(Pointing records for text and elements)
- - - - - - -
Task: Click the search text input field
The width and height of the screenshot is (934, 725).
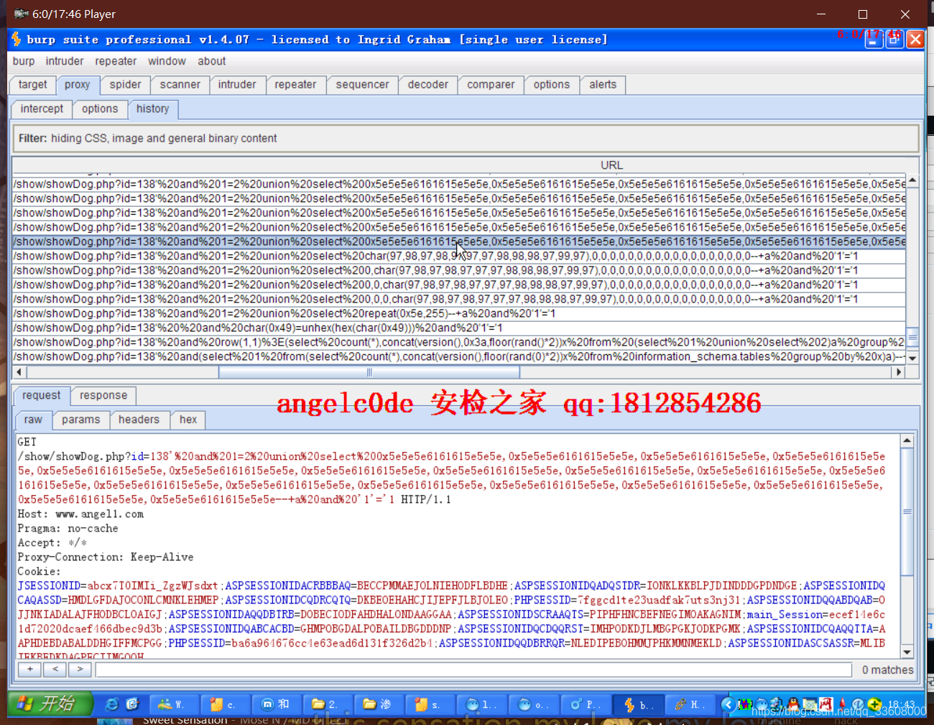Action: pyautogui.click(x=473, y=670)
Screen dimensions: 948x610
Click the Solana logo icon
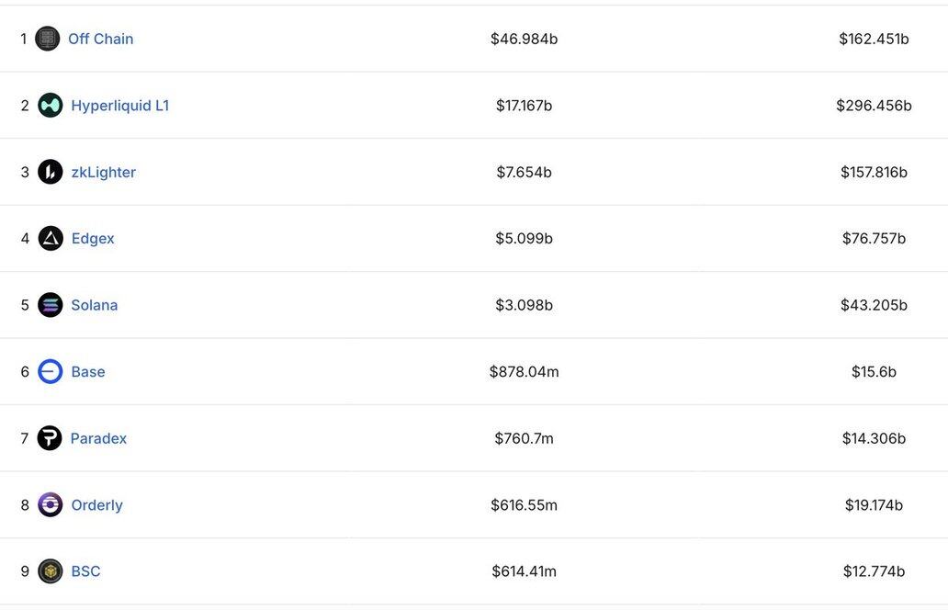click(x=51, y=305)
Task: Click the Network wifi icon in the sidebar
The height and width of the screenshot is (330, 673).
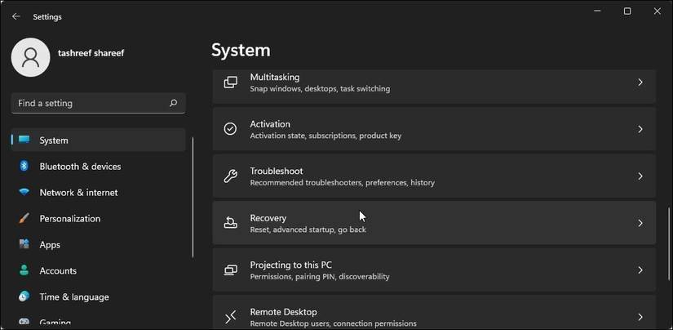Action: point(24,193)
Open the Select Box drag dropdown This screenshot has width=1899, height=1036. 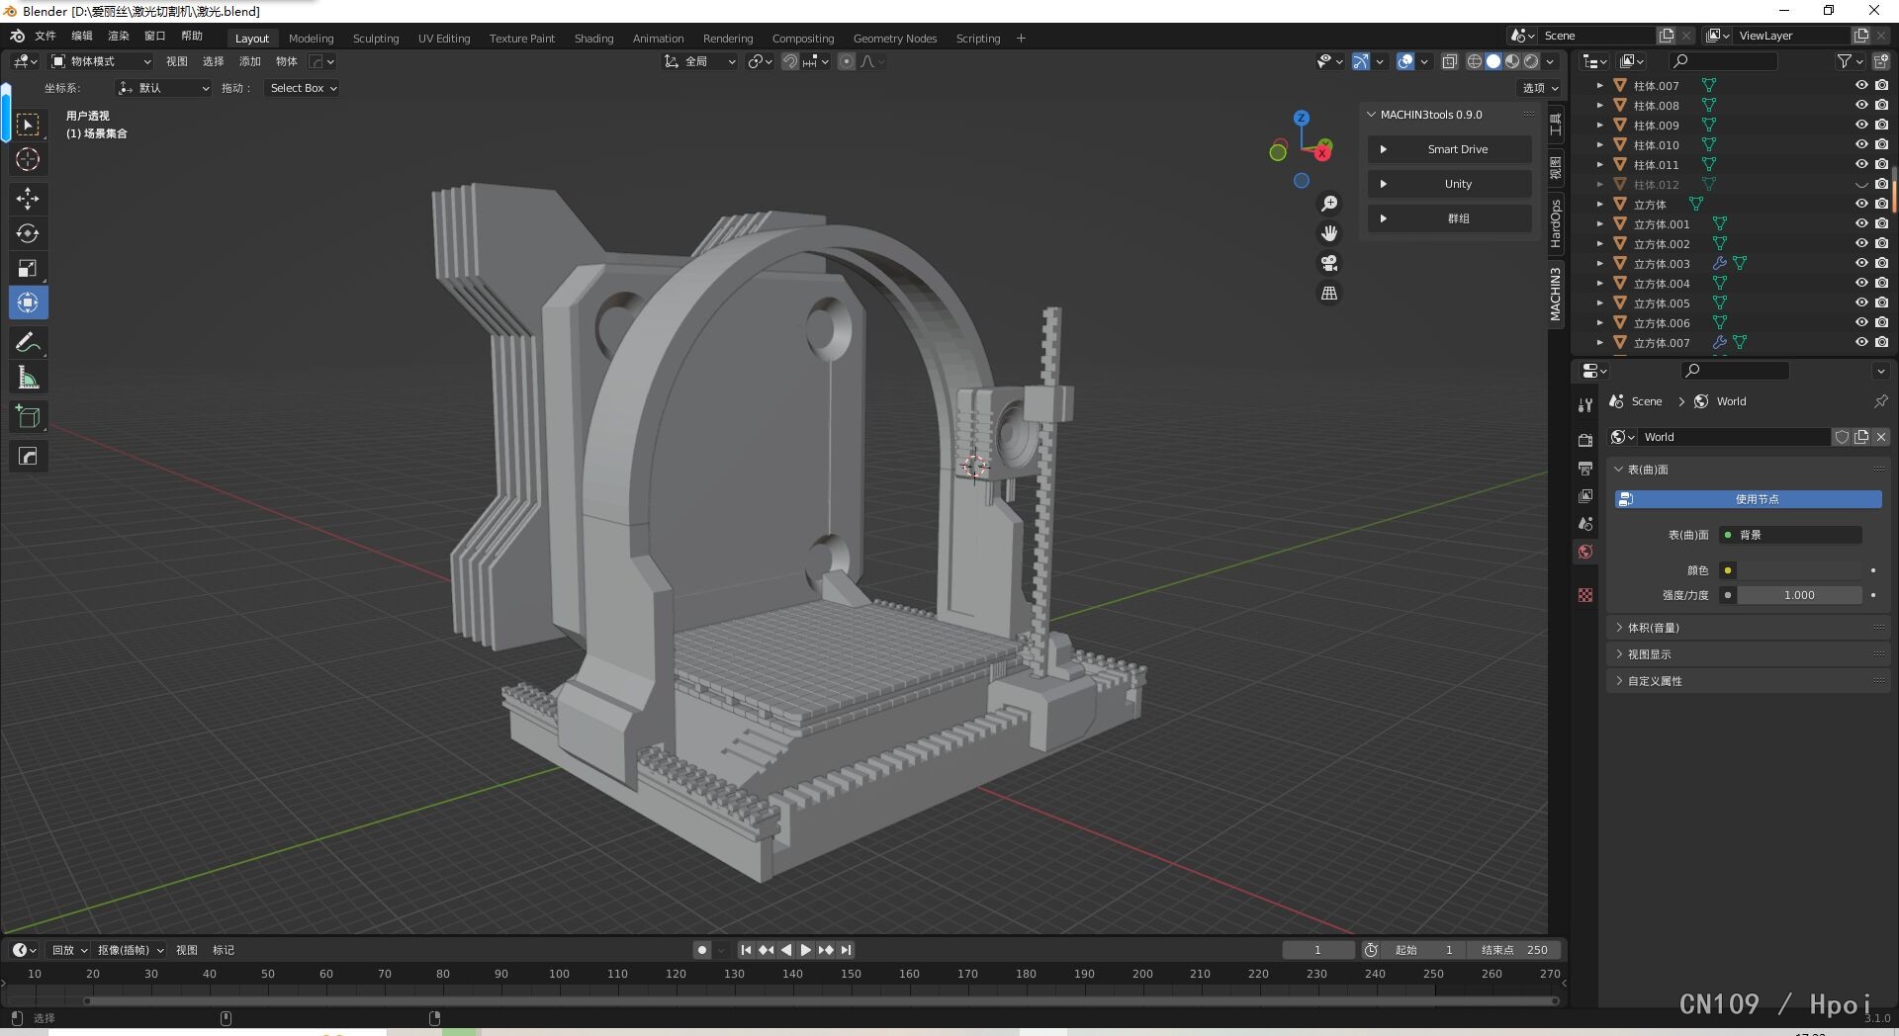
- - - - - - -
_Aim of the task_: Find each line in the entries that contains the string "icon" and copy those lines out. Letter case must match.

_Expected answer_:
Click the Solana logo icon
Task: Click the Network wifi icon in the sidebar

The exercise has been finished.